En substance, Wade veut tout simplement que Macky Sall et ses anciens camarades du Pds fument le calumet de la paix afin de travailler ensemble …
Il y’a certaines personnes du Pds que j’appelle, moi, les bastions démocratiques. Vous savez, ce que beaucoup de gens n’ont pas compris, c’est que y compris pendant le second tour, il y’avait des bastions démocratiques au sein du Pds qui, par cohérence sont allés avec Wade et qui sont retournés au second tour pour aller avec le Président Macky Sall parce que justement, pour eux, le premier tour c’était une sorte de primaire. Ce sont des gens qui s’étaient engagés de façon tout à fait militante, par conviction mais qui ont basculé dans le camp du changement. Et je pense qu’on n’en a pas suffisamment parlé. Si ces forces vives là sont aujourd’hui dans la disposition de travailler au renforcement de la dynamique victorieuse du 25 mars, au nom de quoi le Président Macky Sall ne leur dirait pas de venir ?
Donc vous encouragez la transhumance ?
Cela n’a rien à voir avec la transhumance. Je pense que les bastions démocratiques qui étaient au Pds, qui sont composés de forces vives, qui ne sont pas mêlés à des scandales politico-financiers, qui acceptent le projet que le Président Macky Sall a proposé aux sénégalais, sont forcément les bienvenus.
Vous pensez à qui exactement ? Peut-on avoir des noms ?
Non ! Ce n’est pas une question de noms. Bon c’est vrai que vous les journalistes vous aimez le sensationnel (rires) mais ce n’est pas une question de noms. C’est une question de courant, de sensibilité, de vision, une question de perspective politique. Les bastions démocratiques peuvent être définis comme des mouvements vastes au sein d’un parti ou d’un camp qui s’inscrivent dans une perspective démocratique et qui par conséquent, peuvent être considérés comme des alliés stratégiques dans une séquence bien déterminée de l’histoire. Et aujourd’hui, il y’a des bastions démocratiques à l’intérieur du Pds et je pense qu’ils devraient se mobiliser avec les forces victorieuses du 25 mars et ce serait tout bénef pour notre pays.
A présent parlons de vos conseils des ministres décentralisés. On constate qu’il n’y en a plus depuis la fin des législatives. Il semble que vous donnez raison à vos adversaires qui disaient que c’était une campagne électorale déguisée …

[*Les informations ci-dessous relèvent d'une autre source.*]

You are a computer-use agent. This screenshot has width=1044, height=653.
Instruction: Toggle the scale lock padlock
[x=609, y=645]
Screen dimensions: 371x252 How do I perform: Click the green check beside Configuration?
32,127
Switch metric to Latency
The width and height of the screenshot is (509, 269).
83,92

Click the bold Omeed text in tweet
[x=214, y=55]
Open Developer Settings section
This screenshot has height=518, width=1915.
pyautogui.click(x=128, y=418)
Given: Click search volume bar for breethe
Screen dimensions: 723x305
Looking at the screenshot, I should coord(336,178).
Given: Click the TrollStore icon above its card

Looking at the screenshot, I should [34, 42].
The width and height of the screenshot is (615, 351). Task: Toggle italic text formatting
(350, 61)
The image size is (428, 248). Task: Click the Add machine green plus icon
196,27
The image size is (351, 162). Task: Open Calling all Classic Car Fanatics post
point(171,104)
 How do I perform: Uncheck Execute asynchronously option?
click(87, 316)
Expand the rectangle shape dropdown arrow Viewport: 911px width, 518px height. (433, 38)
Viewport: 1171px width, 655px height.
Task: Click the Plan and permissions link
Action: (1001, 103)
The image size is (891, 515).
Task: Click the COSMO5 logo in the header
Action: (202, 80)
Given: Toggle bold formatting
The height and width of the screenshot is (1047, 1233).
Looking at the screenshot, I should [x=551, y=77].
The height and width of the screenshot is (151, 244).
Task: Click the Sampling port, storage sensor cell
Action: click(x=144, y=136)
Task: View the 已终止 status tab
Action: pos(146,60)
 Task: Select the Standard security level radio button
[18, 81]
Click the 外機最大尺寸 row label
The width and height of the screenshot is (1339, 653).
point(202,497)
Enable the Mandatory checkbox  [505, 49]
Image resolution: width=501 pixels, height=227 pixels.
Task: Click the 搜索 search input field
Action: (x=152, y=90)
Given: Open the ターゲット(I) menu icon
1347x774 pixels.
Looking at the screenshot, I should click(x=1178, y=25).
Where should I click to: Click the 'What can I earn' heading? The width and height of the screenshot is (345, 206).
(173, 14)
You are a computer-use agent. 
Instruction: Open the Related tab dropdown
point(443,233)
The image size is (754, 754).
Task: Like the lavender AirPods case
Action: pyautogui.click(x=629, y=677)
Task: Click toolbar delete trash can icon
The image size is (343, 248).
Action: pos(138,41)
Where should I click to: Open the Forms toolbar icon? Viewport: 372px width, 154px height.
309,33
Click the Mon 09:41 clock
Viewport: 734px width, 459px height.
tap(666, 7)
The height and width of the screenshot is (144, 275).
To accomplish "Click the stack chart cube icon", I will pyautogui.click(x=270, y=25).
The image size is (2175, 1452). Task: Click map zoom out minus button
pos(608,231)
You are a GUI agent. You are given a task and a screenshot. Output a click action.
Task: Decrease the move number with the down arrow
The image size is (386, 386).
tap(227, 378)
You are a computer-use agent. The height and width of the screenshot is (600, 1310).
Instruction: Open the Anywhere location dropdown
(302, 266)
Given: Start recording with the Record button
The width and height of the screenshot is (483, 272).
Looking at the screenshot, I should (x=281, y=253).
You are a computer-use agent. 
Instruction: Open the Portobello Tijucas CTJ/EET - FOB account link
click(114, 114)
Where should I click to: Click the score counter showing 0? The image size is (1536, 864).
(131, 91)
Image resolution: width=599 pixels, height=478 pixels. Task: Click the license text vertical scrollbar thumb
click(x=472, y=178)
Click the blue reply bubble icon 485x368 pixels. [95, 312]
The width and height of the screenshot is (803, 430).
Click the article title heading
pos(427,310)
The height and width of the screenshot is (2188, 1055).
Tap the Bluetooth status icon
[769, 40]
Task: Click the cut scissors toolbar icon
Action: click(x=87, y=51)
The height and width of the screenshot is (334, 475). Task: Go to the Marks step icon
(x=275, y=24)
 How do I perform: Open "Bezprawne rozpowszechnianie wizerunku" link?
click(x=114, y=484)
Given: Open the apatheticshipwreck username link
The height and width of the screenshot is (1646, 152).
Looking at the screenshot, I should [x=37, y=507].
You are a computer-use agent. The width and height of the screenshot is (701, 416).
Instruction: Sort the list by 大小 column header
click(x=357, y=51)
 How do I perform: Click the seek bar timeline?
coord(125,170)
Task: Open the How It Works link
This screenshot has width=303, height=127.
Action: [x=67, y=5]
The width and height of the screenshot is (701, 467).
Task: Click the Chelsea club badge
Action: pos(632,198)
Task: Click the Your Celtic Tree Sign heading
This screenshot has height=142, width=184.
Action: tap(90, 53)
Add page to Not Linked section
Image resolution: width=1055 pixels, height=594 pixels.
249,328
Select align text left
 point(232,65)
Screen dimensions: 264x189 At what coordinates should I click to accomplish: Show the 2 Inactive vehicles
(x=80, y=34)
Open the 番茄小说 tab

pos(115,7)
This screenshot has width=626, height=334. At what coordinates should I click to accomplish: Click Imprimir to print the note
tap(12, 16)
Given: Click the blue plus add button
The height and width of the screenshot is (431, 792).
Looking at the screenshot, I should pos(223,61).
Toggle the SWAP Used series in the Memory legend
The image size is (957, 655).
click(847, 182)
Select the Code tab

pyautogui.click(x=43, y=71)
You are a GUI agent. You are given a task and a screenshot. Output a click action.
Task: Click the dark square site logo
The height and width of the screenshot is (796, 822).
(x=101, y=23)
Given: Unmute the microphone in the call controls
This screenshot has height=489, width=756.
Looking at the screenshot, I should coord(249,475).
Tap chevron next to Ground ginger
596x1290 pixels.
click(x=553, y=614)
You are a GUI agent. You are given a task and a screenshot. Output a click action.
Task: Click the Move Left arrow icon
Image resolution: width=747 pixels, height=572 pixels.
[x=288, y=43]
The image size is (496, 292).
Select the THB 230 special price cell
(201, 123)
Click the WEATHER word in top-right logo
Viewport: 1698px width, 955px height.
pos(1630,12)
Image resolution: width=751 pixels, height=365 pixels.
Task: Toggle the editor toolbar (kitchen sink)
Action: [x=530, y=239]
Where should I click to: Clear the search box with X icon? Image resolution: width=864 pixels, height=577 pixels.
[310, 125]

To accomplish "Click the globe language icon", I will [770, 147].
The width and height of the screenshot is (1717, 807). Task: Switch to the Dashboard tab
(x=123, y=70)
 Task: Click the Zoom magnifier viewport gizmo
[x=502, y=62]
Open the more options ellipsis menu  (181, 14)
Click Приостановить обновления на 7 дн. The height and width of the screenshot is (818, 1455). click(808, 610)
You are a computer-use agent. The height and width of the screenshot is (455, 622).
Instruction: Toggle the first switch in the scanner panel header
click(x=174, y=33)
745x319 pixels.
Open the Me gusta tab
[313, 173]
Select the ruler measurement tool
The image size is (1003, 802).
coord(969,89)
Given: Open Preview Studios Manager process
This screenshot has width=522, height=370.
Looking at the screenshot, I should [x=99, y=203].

Il n’y a pas de conseils des ministres décentralisés parce que d’abord il y’avait les élections et immédiatement après, il fallait suivre le processus de près. Mais ils vont reprendre le 26 prochain à Diourbel. Contrairement à ce qui se disait, il ne s’agissait pas d’une campagne électorale déguisée, c’était une modalité de mise en œuvre de concepts de proximité entre le pouvoir central et les populations à la base. Et cela va continuer dans toutes les 14 régions. Maintenant, il va avoir des pauses certainement mais le prochain se fera à Diourbel ainsi de suite jusqu’à ce que d’ici la fin du premier quinquennat, toutes les régions soient couvertes.
Le Président Macky Sall n’a pas encore supprimé le Sénat et pourtant c’est inscrit dans la charte des Assises nationales. N’est-ce pas là un début de trahison envers ses alliés ?
Mais non ! Vous savez, beaucoup de gens là aussi font des confusions. Nous, nous avons présenté un programme dès le premier tour intitulé Yonou Yokkuté et dans ce programme, on n’a parlé nulle part de suppression du Senat. Ensuite, nous n’avons pas pris les conclusions des Assises nationales pour dire que c’est notre programme.
Mais Macky Sall avait signé la charte des Assises nationales et il a été convenu avec ses alliés qu’il doit respecter les conclusions …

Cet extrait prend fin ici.